--- Actions à mener ---
- 1) Réécrivez la partie du texte sur Yahoo! qui commence par les mots « Après l’échec du » et se termine par « moteur de recherche. », en remplaçant « Microsoft » par « l’éditeur de logiciels ».
- 2) Présentez sous forme de liste, en conservant ses faits essentiels, le paragraphe du texte sur Yahoo! qui commence par « Après l’échec du rachat ».

--- Extrait du texte ---
En écartant le directeur général de Yahoo!, Carole Bartz, le conseil d’administration du groupe a témoigné de ses inquiétudes sur l’avenir du portail. En effet, après son échec sur le marché de la recherche, Yahoo! est désormais concurrencé sur les activités de portail et la vente de bannières par Google et Facebook, qui pourraient rapidement lui faire perdre ses derniers atouts aux yeux des annonceurs.
Après l’échec du rachat de Yahoo! par Microsoft en 2008, lié à l’animosité du fondateur du groupe, Jerry Yang, à l’égard d’une entreprise de logiciels, symbole des pratiques fermées de l’avant-Internet (voir REM n°12 p.36), les actionnaires de Yahoo! ont réagi en nommant Carole Bartz à la tête du portail internet le 13 janvier 2009. Ancienne directrice générale d’Autodesk, Carole Bartz a su trouver une sortie pour le portail en signant un accord avec Microsoft, confiant à celui-ci la recherche sur le moteur de Yahoo!, en échange de quoi Yahoo! récupère 88 % des recettes générées par la vente des liens sponsorisés. Cet accord a mis fin aux ambitions technologiques de Yahoo! dans le domaine de la recherche, pour se recentrer sur l’expérience de l’internaute et les contenus, adoptant la même stratégie qu’AOL qui, à l’inverse de Yahoo!, n’a jamais disposé de moteur de recherche.

--- Données extraites ---
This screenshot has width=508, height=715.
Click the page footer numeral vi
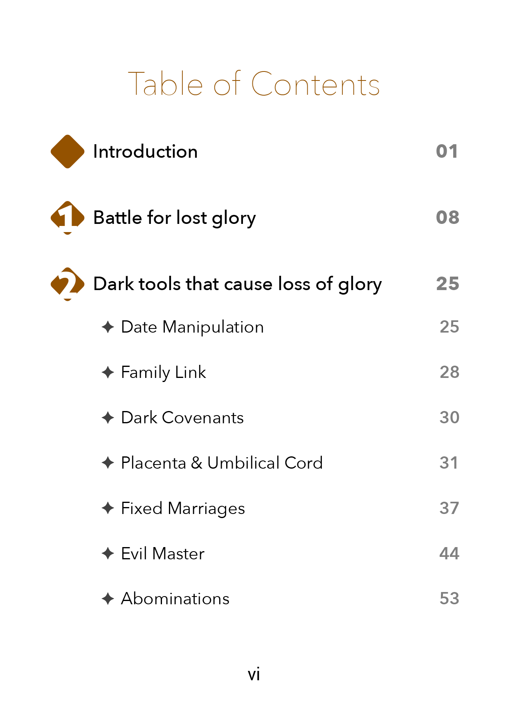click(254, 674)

--

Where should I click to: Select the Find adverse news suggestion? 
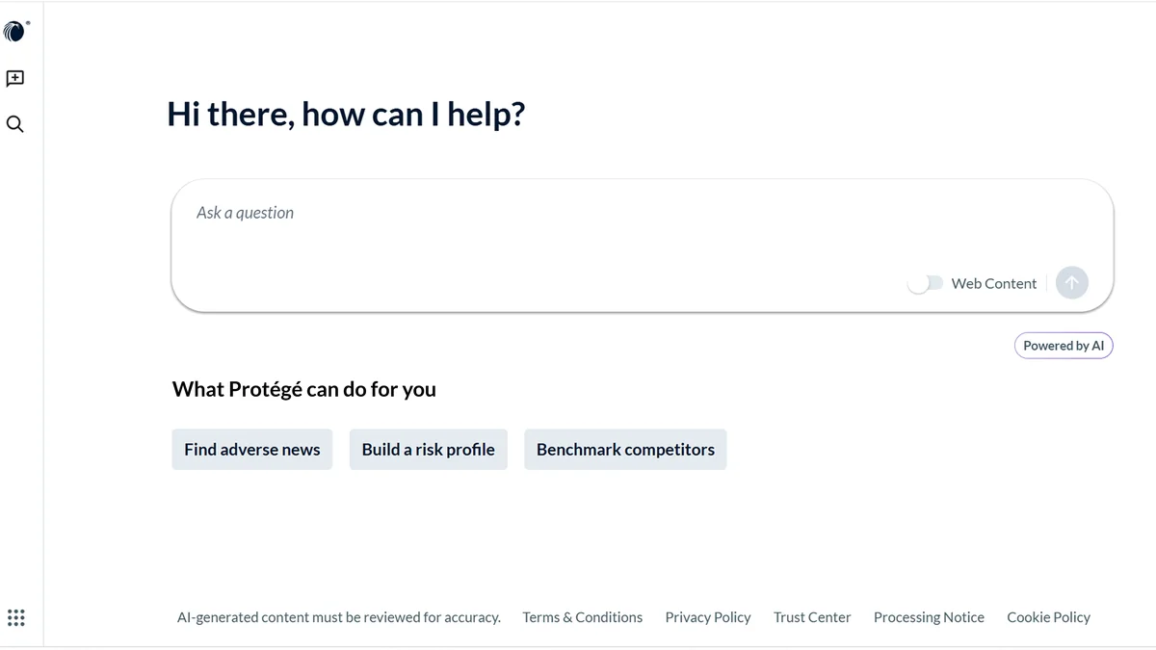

--- Solutions proposées ---
- 1)
Après l’échec du rachat de Yahoo! par l’éditeur de logiciels en 2008, lié à l’animosité du fondateur du groupe, Jerry Yang, à l’égard d’une entreprise de logiciels, symbole des pratiques fermées de l’avant-Internet (voir REM n°12 p.36), les actionnaires de Yahoo! ont réagi en nommant Carole Bartz à la tête du portail internet le 13 janvier 2009. Ancienne directrice générale d’Autodesk, Carole Bartz a su trouver une sortie pour le portail en signant un accord avec l’éditeur de logiciels, confiant à celui-ci la recherche sur le moteur de Yahoo!, en échange de quoi Yahoo! récupère 88 % des recettes générées par la vente des liens sponsorisés. Cet accord a mis fin aux ambitions technologiques de Yahoo! dans le domaine de la recherche, pour se recentrer sur l’expérience de l’internaute et les contenus, adoptant la même stratégie qu’AOL qui, à l’inverse de Yahoo!, n’a jamais disposé de moteur de recherche.

- 2)
- En 2008, le rachat de Yahoo! par Microsoft échoue en raison de l’animosité du fondateur, Jerry Yang, envers une entreprise de logiciels, symbole des pratiques fermées de l’avant-Internet.
- Le 13 janvier 2009, les actionnaires nomment Carole Bartz, ancienne directrice générale d’Autodesk, à la tête du portail.
- Elle signe un accord qui confie à Microsoft la recherche sur le moteur de Yahoo!. En échange, Yahoo! récupère 88 % des recettes issues de la vente des liens sponsorisés.
- Cet accord met fin aux ambitions technologiques de Yahoo! dans la recherche. Le portail se recentre sur l’expérience de l’internaute et les contenus.
- Yahoo! adopte ainsi la même stratégie qu’AOL, qui n’a jamais disposé de moteur de recherche.